According to a report by Bloomberg News on Tuesday, which cited individuals familiar with the subject, Goldman Sachs has fired at least 25 bankers in Asia as a result of the volatility in capital markets, which is stifling dealmaking across all industries.
According to the report from Bloomberg, the job cuts affecting the bank’s equity capital markets, health care, and telecommunication, media, and technology teams in Asia primarily affected junior level bankers involved in deals in Greater China. The job cuts also affected teams in Asia that focused on telecommunication, media, and technology.
A spokeswoman for Goldman Sachs said that their company conducts an annual worldwide strategic evaluation of their resources and adjusts their workforce to reflect the most recent operational situation.
Before lockdowns and geopolitical crises decimated investment banking activity in the mainland, Goldman Sachs and its competitors had been hiring actively in an effort to grow their presence in China after the complete opening of the country’s securities business.

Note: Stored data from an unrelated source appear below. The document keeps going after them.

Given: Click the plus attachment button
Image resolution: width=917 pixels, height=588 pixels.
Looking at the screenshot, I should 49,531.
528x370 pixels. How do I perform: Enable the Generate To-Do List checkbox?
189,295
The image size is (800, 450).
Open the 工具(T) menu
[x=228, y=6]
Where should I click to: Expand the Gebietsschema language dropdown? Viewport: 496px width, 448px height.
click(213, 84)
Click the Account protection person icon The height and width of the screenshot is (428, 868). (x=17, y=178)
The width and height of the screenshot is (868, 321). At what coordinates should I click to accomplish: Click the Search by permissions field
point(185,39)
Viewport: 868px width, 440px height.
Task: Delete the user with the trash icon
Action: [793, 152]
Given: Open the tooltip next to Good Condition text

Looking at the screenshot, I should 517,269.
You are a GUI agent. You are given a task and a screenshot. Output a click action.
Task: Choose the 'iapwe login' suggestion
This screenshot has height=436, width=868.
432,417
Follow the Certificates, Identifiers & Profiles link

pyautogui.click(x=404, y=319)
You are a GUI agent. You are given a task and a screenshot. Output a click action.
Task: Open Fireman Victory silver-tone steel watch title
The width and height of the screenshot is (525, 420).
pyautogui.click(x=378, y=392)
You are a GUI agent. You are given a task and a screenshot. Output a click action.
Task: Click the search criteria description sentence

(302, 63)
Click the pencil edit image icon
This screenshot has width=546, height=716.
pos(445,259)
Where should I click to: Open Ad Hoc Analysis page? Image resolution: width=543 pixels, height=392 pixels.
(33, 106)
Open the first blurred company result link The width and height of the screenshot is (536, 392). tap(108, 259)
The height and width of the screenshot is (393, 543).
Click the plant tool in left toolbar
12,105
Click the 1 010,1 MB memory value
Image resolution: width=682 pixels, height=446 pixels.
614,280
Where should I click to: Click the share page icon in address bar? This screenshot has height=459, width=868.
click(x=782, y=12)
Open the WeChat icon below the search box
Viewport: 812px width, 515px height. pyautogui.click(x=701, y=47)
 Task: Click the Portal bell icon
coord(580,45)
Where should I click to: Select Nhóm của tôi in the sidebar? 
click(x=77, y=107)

According to a person who is acquainted with the preparations, Reuters reported last week that the Wall Street powerhouse intended to slash employment as early as this month after delaying the yearly practise for two years during the epidemic.
According to the source who spoke with Reuters, Goldman Sachs will likely make cuts in 2022 that fall toward the lower end of the range of reductions that are typical for the firm, which is between 1% and 5% of its staff each year. The source also mentioned that staff reductions could begin as soon as this week.
At the end of June, the number of people employed by Goldman Sachs reached 47,000, which is a 15% increase over the previous year. A 1% decrease in personnel would result in the loss of around 500 bank employees.